Task to complete:
So that nothing is lost, restate each entry exactly as supplied.
***** Supplied material
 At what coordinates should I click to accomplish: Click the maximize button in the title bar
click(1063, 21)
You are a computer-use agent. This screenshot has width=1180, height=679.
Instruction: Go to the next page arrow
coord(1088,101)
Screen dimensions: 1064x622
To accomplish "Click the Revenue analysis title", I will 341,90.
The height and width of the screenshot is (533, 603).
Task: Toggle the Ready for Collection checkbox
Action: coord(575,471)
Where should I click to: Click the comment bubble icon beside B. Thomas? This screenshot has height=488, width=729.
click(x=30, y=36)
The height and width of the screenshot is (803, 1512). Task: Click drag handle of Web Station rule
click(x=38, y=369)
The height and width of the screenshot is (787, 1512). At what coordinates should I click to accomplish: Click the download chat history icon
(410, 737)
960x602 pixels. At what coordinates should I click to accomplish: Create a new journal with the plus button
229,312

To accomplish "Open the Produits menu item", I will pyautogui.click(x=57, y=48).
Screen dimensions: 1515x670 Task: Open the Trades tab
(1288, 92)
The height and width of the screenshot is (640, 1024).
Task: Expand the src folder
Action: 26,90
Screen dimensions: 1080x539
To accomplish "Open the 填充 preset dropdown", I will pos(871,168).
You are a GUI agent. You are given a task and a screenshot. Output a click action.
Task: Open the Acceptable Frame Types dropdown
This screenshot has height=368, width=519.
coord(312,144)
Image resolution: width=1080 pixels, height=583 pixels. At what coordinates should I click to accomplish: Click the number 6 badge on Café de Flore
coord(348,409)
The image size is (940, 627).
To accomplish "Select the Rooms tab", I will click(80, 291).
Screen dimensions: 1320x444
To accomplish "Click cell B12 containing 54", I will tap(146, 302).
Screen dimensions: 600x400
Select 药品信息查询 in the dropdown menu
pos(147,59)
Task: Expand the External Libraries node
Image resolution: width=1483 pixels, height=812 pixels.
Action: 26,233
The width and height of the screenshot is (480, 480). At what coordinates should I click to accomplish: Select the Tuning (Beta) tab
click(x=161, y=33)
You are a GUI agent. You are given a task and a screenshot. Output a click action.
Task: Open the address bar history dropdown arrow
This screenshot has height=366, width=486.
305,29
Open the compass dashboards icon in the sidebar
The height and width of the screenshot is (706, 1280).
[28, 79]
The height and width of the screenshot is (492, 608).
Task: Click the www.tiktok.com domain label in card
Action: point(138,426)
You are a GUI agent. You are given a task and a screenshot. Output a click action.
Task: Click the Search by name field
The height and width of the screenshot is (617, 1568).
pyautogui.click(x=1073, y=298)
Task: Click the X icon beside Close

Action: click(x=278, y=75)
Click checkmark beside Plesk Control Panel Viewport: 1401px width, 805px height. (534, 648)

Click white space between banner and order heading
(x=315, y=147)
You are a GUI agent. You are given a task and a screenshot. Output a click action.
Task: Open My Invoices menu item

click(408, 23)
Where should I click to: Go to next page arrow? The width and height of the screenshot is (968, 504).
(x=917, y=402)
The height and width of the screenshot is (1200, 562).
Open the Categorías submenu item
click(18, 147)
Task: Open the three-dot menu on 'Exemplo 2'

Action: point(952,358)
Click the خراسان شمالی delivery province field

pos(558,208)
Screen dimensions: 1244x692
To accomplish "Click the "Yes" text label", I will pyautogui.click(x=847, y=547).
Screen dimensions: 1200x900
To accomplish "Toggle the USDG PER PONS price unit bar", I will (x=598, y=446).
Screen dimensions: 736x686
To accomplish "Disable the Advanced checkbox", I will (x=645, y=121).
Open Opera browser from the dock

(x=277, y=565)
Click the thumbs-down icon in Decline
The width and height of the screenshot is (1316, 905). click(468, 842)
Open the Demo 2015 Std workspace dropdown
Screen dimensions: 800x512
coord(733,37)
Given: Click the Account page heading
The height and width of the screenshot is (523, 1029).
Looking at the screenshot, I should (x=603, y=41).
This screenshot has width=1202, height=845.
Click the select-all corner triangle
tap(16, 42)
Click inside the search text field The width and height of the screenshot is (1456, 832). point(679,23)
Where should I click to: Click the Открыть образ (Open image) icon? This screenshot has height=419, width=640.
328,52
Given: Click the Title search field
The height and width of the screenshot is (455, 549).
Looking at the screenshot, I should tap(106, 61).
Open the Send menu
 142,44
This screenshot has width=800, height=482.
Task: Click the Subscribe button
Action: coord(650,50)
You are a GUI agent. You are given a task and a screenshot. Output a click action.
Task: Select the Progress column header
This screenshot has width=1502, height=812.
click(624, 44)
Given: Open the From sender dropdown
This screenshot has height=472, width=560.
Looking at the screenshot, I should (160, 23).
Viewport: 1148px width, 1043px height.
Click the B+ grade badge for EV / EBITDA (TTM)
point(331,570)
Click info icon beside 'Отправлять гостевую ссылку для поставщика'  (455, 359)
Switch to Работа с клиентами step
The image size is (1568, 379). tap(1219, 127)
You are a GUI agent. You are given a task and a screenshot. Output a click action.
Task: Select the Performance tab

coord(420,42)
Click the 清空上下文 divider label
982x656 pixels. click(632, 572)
**********
Written solution:
 At what coordinates should I click to accomplish: Click the maximize button in the title bar
click(1063, 21)
You are a computer-use agent. This screenshot has width=1180, height=679.
Instruction: Go to the next page arrow
coord(1088,101)
Screen dimensions: 1064x622
To accomplish "Click the Revenue analysis title", I will 341,90.
The height and width of the screenshot is (533, 603).
Task: Toggle the Ready for Collection checkbox
Action: coord(575,471)
Where should I click to: Click the comment bubble icon beside B. Thomas? This screenshot has height=488, width=729.
click(x=30, y=36)
The height and width of the screenshot is (803, 1512). Task: Click drag handle of Web Station rule
click(x=38, y=369)
The height and width of the screenshot is (787, 1512). At what coordinates should I click to accomplish: Click the download chat history icon
(410, 737)
960x602 pixels. At what coordinates should I click to accomplish: Create a new journal with the plus button
229,312

To accomplish "Open the Produits menu item", I will pyautogui.click(x=57, y=48).
Screen dimensions: 1515x670 Task: Open the Trades tab
(1288, 92)
The height and width of the screenshot is (640, 1024).
Task: Expand the src folder
Action: 26,90
Screen dimensions: 1080x539
To accomplish "Open the 填充 preset dropdown", I will pos(871,168).
You are a GUI agent. You are given a task and a screenshot. Output a click action.
Task: Open the Acceptable Frame Types dropdown
This screenshot has height=368, width=519.
coord(312,144)
Image resolution: width=1080 pixels, height=583 pixels. At what coordinates should I click to accomplish: Click the number 6 badge on Café de Flore
coord(348,409)
The image size is (940, 627).
To accomplish "Select the Rooms tab", I will click(80, 291).
Screen dimensions: 1320x444
To accomplish "Click cell B12 containing 54", I will tap(146, 302).
Screen dimensions: 600x400
Select 药品信息查询 in the dropdown menu
pos(147,59)
Task: Expand the External Libraries node
Image resolution: width=1483 pixels, height=812 pixels.
Action: 26,233
The width and height of the screenshot is (480, 480). At what coordinates should I click to accomplish: Select the Tuning (Beta) tab
click(x=161, y=33)
You are a GUI agent. You are given a task and a screenshot. Output a click action.
Task: Open the address bar history dropdown arrow
This screenshot has height=366, width=486.
305,29
Open the compass dashboards icon in the sidebar
The height and width of the screenshot is (706, 1280).
[28, 79]
The height and width of the screenshot is (492, 608).
Task: Click the www.tiktok.com domain label in card
Action: point(138,426)
You are a GUI agent. You are given a task and a screenshot. Output a click action.
Task: Click the Search by name field
The height and width of the screenshot is (617, 1568).
pyautogui.click(x=1073, y=298)
Task: Click the X icon beside Close

Action: click(x=278, y=75)
Click checkmark beside Plesk Control Panel Viewport: 1401px width, 805px height. (534, 648)

Click white space between banner and order heading
(x=315, y=147)
You are a GUI agent. You are given a task and a screenshot. Output a click action.
Task: Open My Invoices menu item

click(408, 23)
Where should I click to: Go to next page arrow? The width and height of the screenshot is (968, 504).
(x=917, y=402)
The height and width of the screenshot is (1200, 562).
Open the Categorías submenu item
click(18, 147)
Task: Open the three-dot menu on 'Exemplo 2'

Action: point(952,358)
Click the خراسان شمالی delivery province field

pos(558,208)
Screen dimensions: 1244x692
To accomplish "Click the "Yes" text label", I will pyautogui.click(x=847, y=547).
Screen dimensions: 1200x900
To accomplish "Toggle the USDG PER PONS price unit bar", I will (x=598, y=446).
Screen dimensions: 736x686
To accomplish "Disable the Advanced checkbox", I will (x=645, y=121).
Open Opera browser from the dock

(x=277, y=565)
Click the thumbs-down icon in Decline
The width and height of the screenshot is (1316, 905). click(468, 842)
Open the Demo 2015 Std workspace dropdown
Screen dimensions: 800x512
coord(733,37)
Given: Click the Account page heading
The height and width of the screenshot is (523, 1029).
Looking at the screenshot, I should (x=603, y=41).
This screenshot has width=1202, height=845.
Click the select-all corner triangle
tap(16, 42)
Click inside the search text field The width and height of the screenshot is (1456, 832). point(679,23)
Where should I click to: Click the Открыть образ (Open image) icon? This screenshot has height=419, width=640.
328,52
Given: Click the Title search field
The height and width of the screenshot is (455, 549).
Looking at the screenshot, I should tap(106, 61).
Open the Send menu
 142,44
This screenshot has width=800, height=482.
Task: Click the Subscribe button
Action: coord(650,50)
You are a GUI agent. You are given a task and a screenshot. Output a click action.
Task: Select the Progress column header
This screenshot has width=1502, height=812.
click(624, 44)
Given: Open the From sender dropdown
This screenshot has height=472, width=560.
Looking at the screenshot, I should (160, 23).
Viewport: 1148px width, 1043px height.
Click the B+ grade badge for EV / EBITDA (TTM)
point(331,570)
Click info icon beside 'Отправлять гостевую ссылку для поставщика'  (455, 359)
Switch to Работа с клиентами step
The image size is (1568, 379). tap(1219, 127)
You are a GUI agent. You are given a task and a screenshot. Output a click action.
Task: Select the Performance tab

coord(420,42)
Click the 清空上下文 divider label
982x656 pixels. click(632, 572)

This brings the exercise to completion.